`tdk.tools`¶

Various tools for working with Turkish text.

Module Contents¶

Functions¶

`hecele`	Split text into syllables.
`get_syllable_type`	Determine the type of a syllable according to aruz prosody rules.
`get_letter_type`	Determine the type of a letter.
`lowercase`	Remove all whitespace and punctuation from text and lowercase it.
`dictionary_order`	Get a tuple of indices that can be used as orthographic order.
`counter`	Find total number of occurrences of each element in targets.
`streaks`	Find streaks of consecutive targets in text
`max_streak`	Find the maximum consecutive targets in word.
`distinct`	Get a copy of the sequence with each element appearing once in input order.

Data¶

__all__

API¶

tdk.tools.__all__¶: [‘hecele’, ‘get_syllable_type’, ‘get_letter_type’, ‘lowercase’, ‘dictionary_order’, ‘counter’, ‘stre…

tdk.tools.hecele(text: str, /) → list[str]¶

Split text into syllables.

>>> hecele("merhaba")
["mer", "ha", ba"]
>>> hecele("ortaokul")
["or", "ta", "o", "kul"]

tdk.tools.get_syllable_type(syllable: str, /) → tdk.enums.SyllableType¶

Determine the type of a syllable according to aruz prosody rules.
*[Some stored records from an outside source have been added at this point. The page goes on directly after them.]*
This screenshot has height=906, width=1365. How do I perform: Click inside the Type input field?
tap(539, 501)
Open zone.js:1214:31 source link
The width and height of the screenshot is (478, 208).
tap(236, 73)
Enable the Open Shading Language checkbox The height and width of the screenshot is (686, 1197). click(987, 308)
The type of the syllable is defined as follows, where C is a consonant, V is a short vowel, and L is a long vowel:

If the syllable is of the form LC, CLC, VCC, or CVCC; it is SyllableType.MEDLI.
If the syllable ends with a short vowel, it is SyllableType.OPEN.
Otherwise, it is SyllableType.CLOSED.

tdk.tools.get_letter_type(letter: str, /) → tdk.enums.LetterType¶

Determine the type of a letter.

If the letter is a vowel without a circumflex, it is a LetterType.SHORT_VOWEL.
If the letter is a vowel with a circumflex, it is a LetterType.LONG_VOWEL.
If the letter is a consonant, it is a LetterType.CONSONANT.
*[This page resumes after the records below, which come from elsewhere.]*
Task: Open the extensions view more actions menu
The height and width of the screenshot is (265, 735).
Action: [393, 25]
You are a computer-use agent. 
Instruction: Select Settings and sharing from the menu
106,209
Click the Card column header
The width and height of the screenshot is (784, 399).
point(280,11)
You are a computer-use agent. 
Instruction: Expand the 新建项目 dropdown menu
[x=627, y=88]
Raises:: ValueError – If the letter is not a valid letter in VOWELS, LONG_VOWELS, or CONSONANTS.

tdk.tools.lowercase(text: str, /, *, keep_nonletters: bool = False, remove_hats: bool = True) → str¶

Remove all whitespace and punctuation from text and lowercase it.

Parameters:

text – The text to be lowercased.

keep_nonletters –

If a truthy value, characters that are not in the Turkish alphabet will be kept. This includes whitespace and punctuation.

>>> lowercase("geçti Bor'un pazarı (sür eşeğini Niğde'ye)",
...           keep_nonletters=False)  # The default
"geçtiborunpazarısüreşeğininiğdeye"
>>> lowercase("geçti Bor'un pazarı (sür eşeğini Niğde'ye)",
...           keep_nonletters=True)
"geçti bor'un pazarı (sür eşeğini niğde'ye)"

remove_hats –
If a truthy value, characters with circumflexes will be replaced with their non-circumflexed counterparts. (e.g. “â” will be replaced with “a”.)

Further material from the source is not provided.